The first claim, of course, by the B.C. natives is the aboriginal claim to the land of the province, based on the concept of native title held by various tribal groups before the white settlement began. That's one claim they have. The other is the claim to lands cut from the B.C. Indian reserves by a royal commission of 1912-1916 known as the McKenna-McBride commission.

[ Page 1054 ]

There are 23 Indian bands which lost reserve land as a result of forming a united front, and they're now forming a united front to pursue claims settlements from the B.C. government.

Representatives of the bands will meet in Victoria, Mr. Chairman, on March 19 and 20 in discussion of gaining compensation for the 37,000 acres that are involved; and I refer to the 37,000 acres involved due to the actions of the McKenna-McBride commission.

On March 19 and 20 the Indian Affairs Minister from Ottawa will meet the Union of B.C. Indian Chiefs to discuss their aboriginal claim. The committee was set up by the Union of B.C. Indian Chiefs after the federal government indicated willingness to negotiate settlement on the claim to lands which were never ceded to colonial, provincial or federal governments.

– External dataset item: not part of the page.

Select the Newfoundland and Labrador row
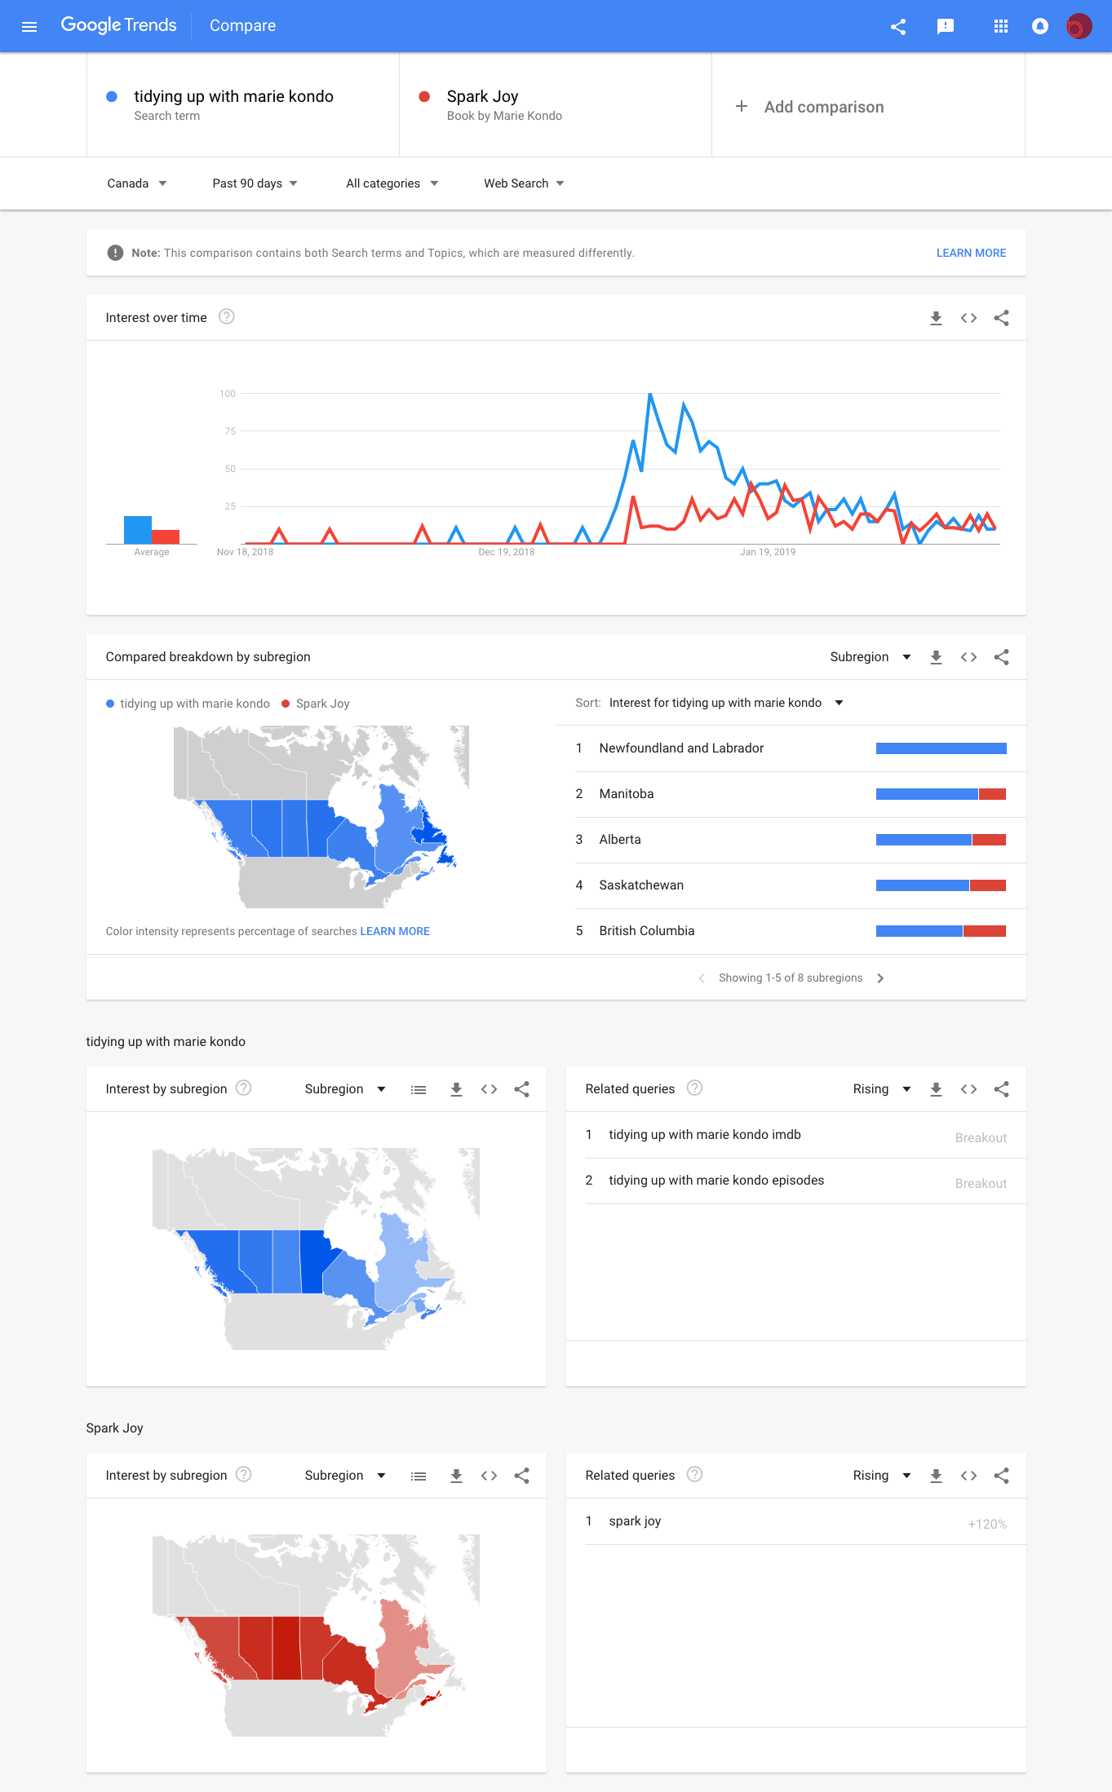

The Ottawa decision to negotiate was made last year after federal authorities considered a general claim by the union, and the supreme court of Canada split on a claim by the Nishga Indians — which the Hon. Member for Atlin (Mr. Calder) certainly knows about — for a declaration of title to 4,000 square miles of the Nass River watershed.

Agreement of the provincial government, Mr. Chairman, is necessary to any settlement because land in Canada is held by the provinces.

Commenting on the cut-off land claim, Phillip Paul, director of land claims research for the Union of B.C. Indian Chiefs, said in a statement that B.C. reserves have also lost land in other ways, and additional meetings will be held to discuss such losses.

Paul said there will be 192 bands in British Columbia that have lost land in one way or another, whittled down by the encroachment of whites, government surveys, orders-in-council by federal governments and provincial governments, and surrenders of sale carried out by the Indian Affairs Department.

Mr. Chairman, the B.C. bands that are affected by this — some of them are in the Cariboo Riding; the first one named, as a matter of fact, is in the Cariboo: the Alexandria band; the next is the Becher Bay; Chemainus; Clinton is another one in the riding of Cariboo; Kitwanga; Lower Kootenay; Nazko is another one in the Cariboo; Okanagan; Osoyoos; Port Simpson; Quatsina; Seton Lake; Chehalis; Squamish; Ulkatcho — another one in the Cariboo, and upper Similkameen.

I'd like to relate how these are causing problems now because the provincial government has not indicated that they will sit down with the B.C. Indian Chiefs and the federal government about these. I refer to the Nazko band, who are one of the bands that claimed. They are in an area in the riding of Cariboo, some 75 miles west of Quesnel.

There is a large forest development planned there. This band is certainly opposed to this on the basis of the aboriginal rights. Of course, by this the forest service is being held up at the present time; they have the road permit for this development where 1,000 jobs will be affected 12 months from now if these claims aren't faced up to squarely.

I think the time has come when the provincial government, through the Attorney-General, should sit down and negotiate that. I realize that in North Vancouver there is a Squamish band and so on — and Osoyoos — but I really think we've got real trouble ahead if we don't sit down and negotiate. Particularly on the McKenna-McBride commission it seems that they just lopped different land off different reserves throughout the province without consulting with the Indian bands of that day. It looks like they just stole their property. If this is the case, the province is going to have to compensate them for it in some way.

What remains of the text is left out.